Reputation: 592
Basically what I'm trying to do is take a list of objects and filter it based on a number of criteria where one of the criteria is that the key doesn't exist in another list. Here's an example:
My two classes are similar to this:
public class Test
{
public string name;
public string instructor_name;
public string course;
}
public class Appointment
{
public string site;
public DateTime forWhen;
public string testName;
}
I want to sort through a List<Test> by looking at the course and making sure that test doesn't exist in the List<Appointment>. In SQL I'd do it something like this:
SELECT new Group<Test>(c.Key, c)
FROM tests in testList
WHERE tests.Course != "Science"
AND tests.name NOT IN (SELECT testName FROM appotList)

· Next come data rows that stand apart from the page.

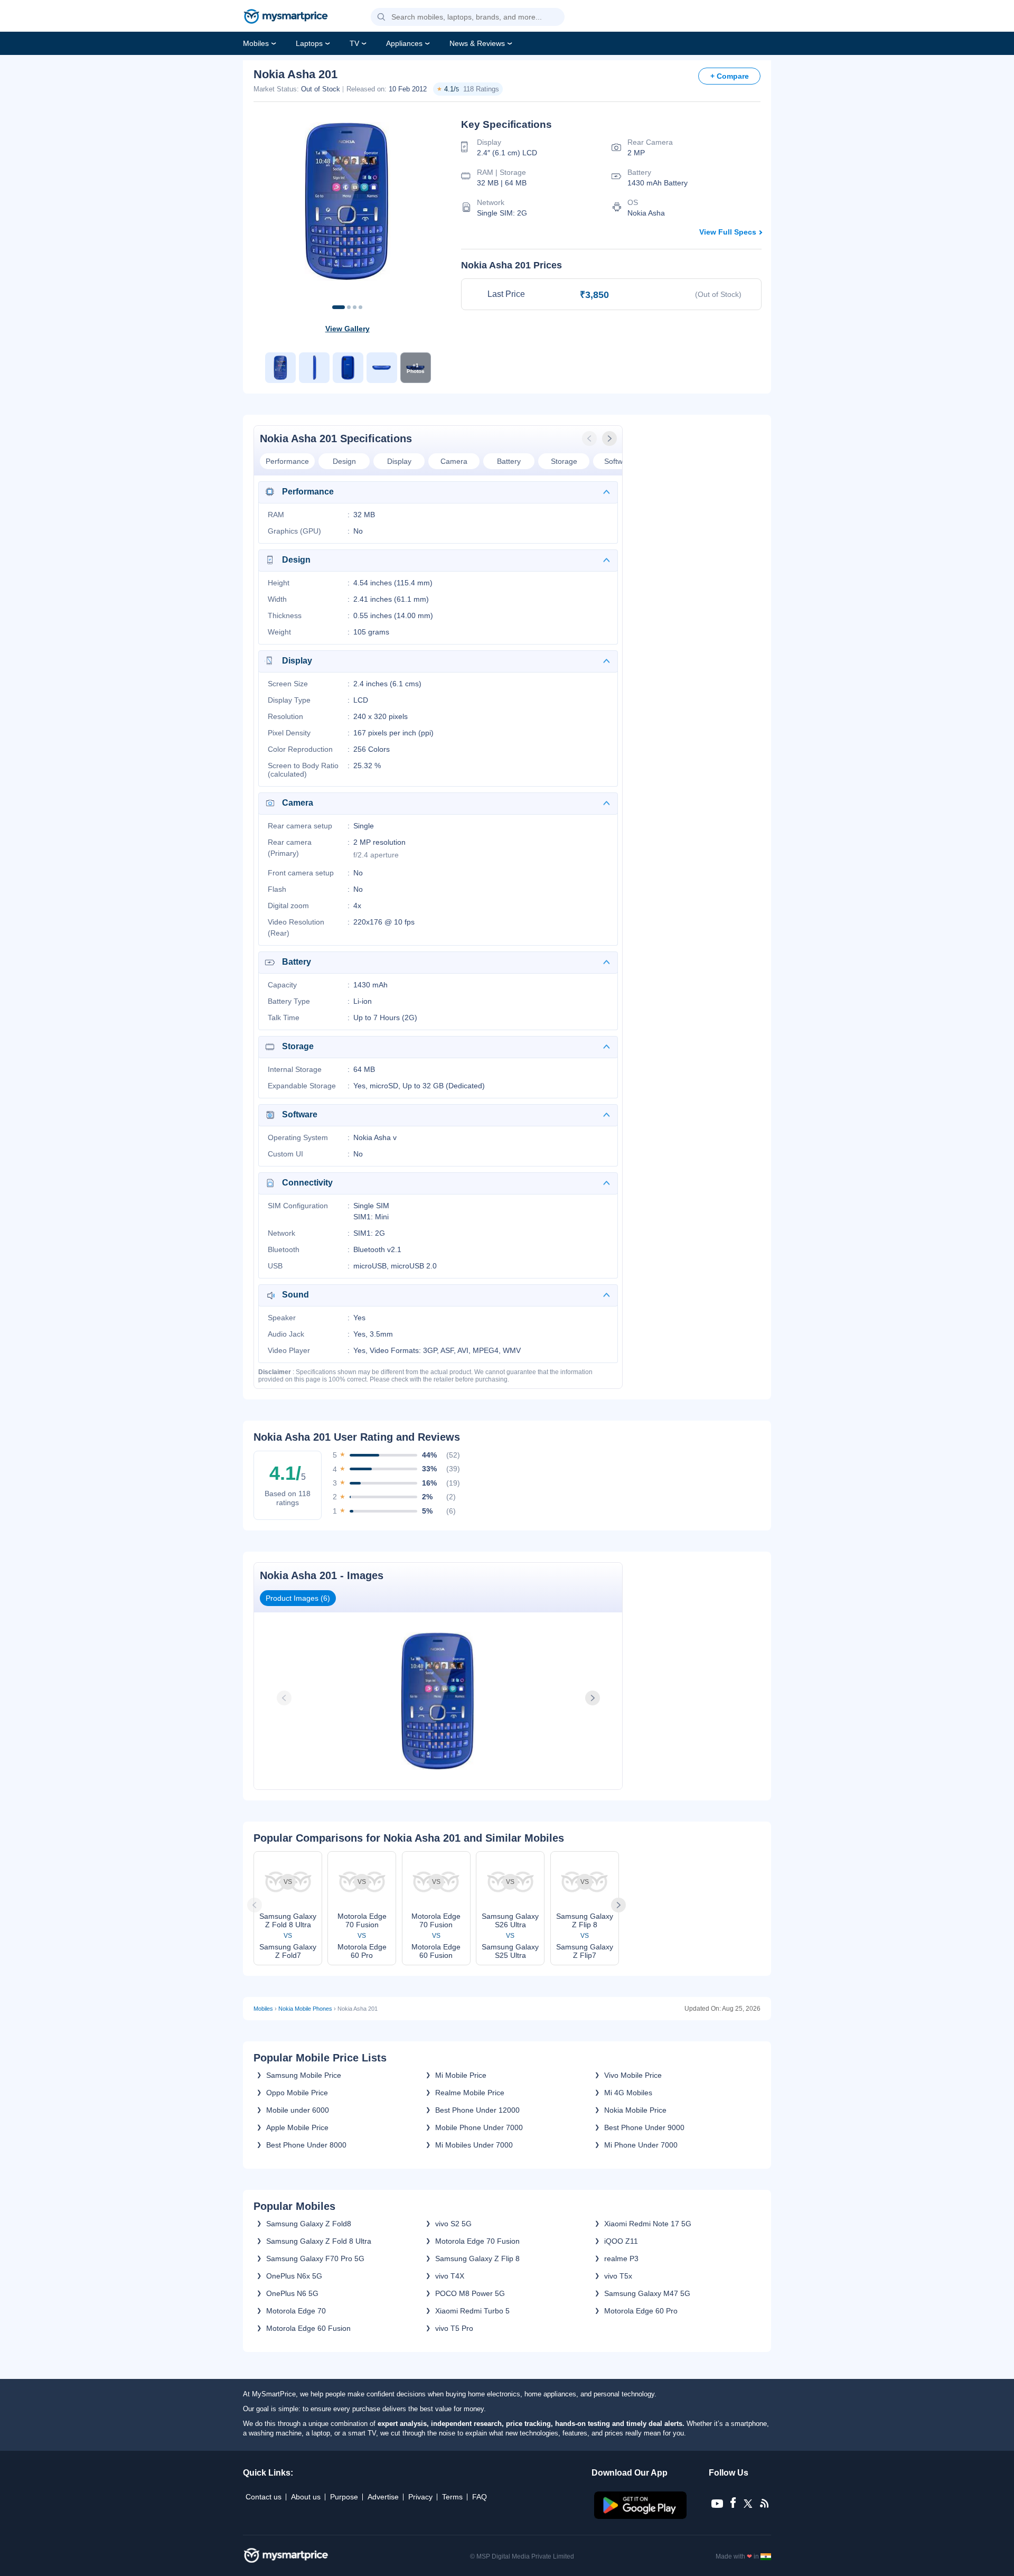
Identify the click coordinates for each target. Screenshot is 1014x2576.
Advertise (383, 2497)
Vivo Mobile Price (633, 2075)
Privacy (420, 2497)
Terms (452, 2497)
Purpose (344, 2497)
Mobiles (256, 43)
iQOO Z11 (621, 2241)
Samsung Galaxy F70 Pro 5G (315, 2258)
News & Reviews (477, 43)
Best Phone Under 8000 (306, 2145)
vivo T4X (449, 2276)
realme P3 (621, 2258)
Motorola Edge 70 (296, 2311)
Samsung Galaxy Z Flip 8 (477, 2258)
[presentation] (590, 438)
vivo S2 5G (453, 2223)
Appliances (404, 43)
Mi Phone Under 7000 (641, 2145)
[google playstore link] (641, 2516)
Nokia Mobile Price (635, 2110)
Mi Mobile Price (460, 2075)
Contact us (263, 2497)
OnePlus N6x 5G (294, 2276)
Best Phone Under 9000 (644, 2127)
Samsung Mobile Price (303, 2075)
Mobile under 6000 (297, 2110)
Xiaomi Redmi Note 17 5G (647, 2223)
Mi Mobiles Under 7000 (474, 2145)
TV (354, 43)
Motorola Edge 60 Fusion (308, 2328)
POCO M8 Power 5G (470, 2293)
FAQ (479, 2497)
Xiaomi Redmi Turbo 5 (472, 2311)
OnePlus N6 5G (292, 2293)
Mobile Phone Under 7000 (479, 2127)
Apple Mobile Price (297, 2127)
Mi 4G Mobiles (628, 2092)
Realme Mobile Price (469, 2092)
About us (306, 2497)
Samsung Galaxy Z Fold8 (308, 2223)
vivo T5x (618, 2276)
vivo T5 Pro (454, 2328)
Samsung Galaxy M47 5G (647, 2293)
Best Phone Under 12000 (477, 2110)
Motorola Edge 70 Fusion (477, 2241)
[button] (381, 17)
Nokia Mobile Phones (305, 2008)
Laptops (309, 43)
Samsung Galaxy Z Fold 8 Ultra (318, 2241)
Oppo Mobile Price (297, 2092)
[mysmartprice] (285, 17)
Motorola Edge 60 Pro (641, 2311)
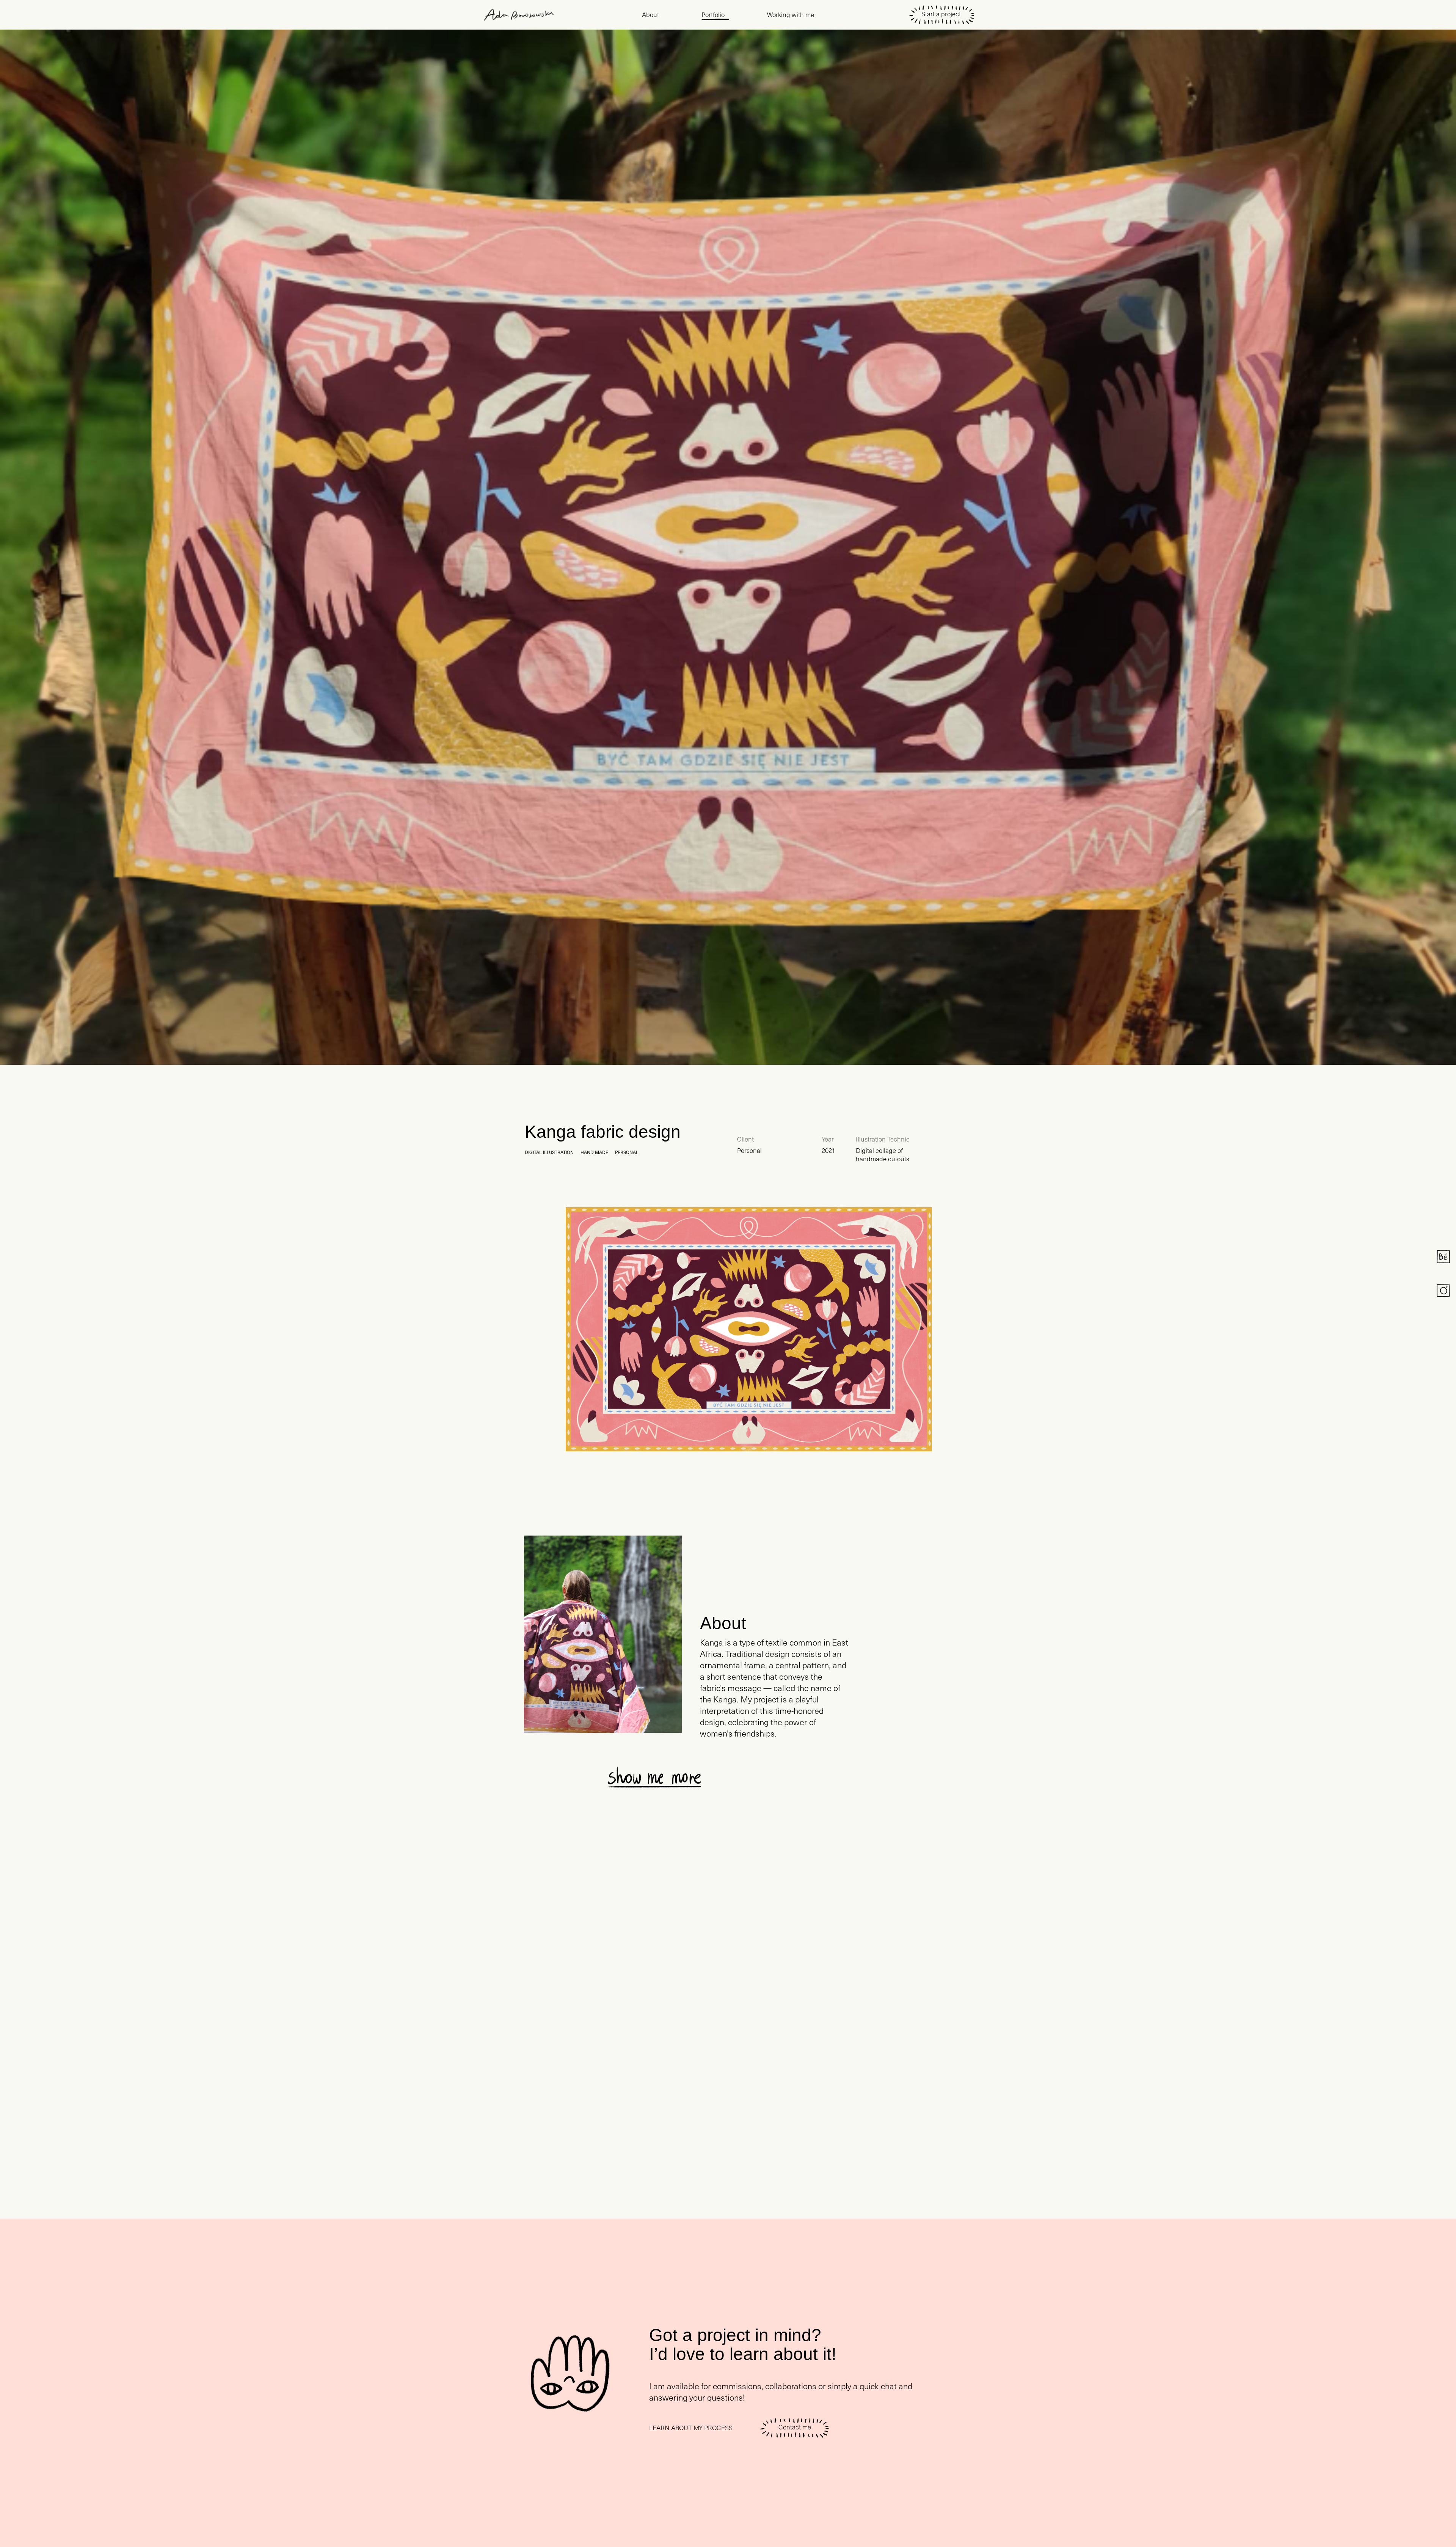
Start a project (941, 13)
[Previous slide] (790, 1777)
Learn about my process (691, 2428)
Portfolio (713, 15)
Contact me (794, 2427)
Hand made (594, 1152)
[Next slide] (833, 1777)
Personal (627, 1152)
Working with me (790, 15)
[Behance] (1443, 1256)
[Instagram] (1443, 1290)
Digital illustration (549, 1152)
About (650, 15)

However, I can't figure out how I would do this in LINQ. Any ideas?
Upvotes: 8
Views: 20079
Reputation: 185593
If you're talking about performing client-side filtering, that's pretty easy with LINQ to Objects. Something like this:
List<Test> tests = ...;
List<Appointment> appts = ...;
var query = tests.Except(
tests.Join(appts, t => t.name, a => a.testName, (t, a) => t));
The following is slightly simpler to read:
var query = tests.Where(t => !appts.Any(a => a.testName == t.name));
But the first version will be faster, since the Join
function will compute a hash table of the matches rather than doing a linear search of the appts
list for every element in tests
.
Upvotes: 12
Reputation: 46008
http://introducinglinq.com/blogs/marcorusso/archive/2008/01/14/the-not-in-clause-in-linq-to-sql.aspx
Consider this code that returns all the customers who don't have an order in the Orders table. This is one SQL query that returns that value.
SELECT *
FROM [dbo].[Customers] AS [t0]
WHERE [t0].[CustomerID] NOT IN (
SELECT [t1].[CustomerID]
FROM [dbo].[Orders] AS [t1]
)
This is not the faster way to get the desired result (using a NOT EXISTS is the favorite way - more on this shortly). LINQ offers a Contains extension method that allows writing the following code.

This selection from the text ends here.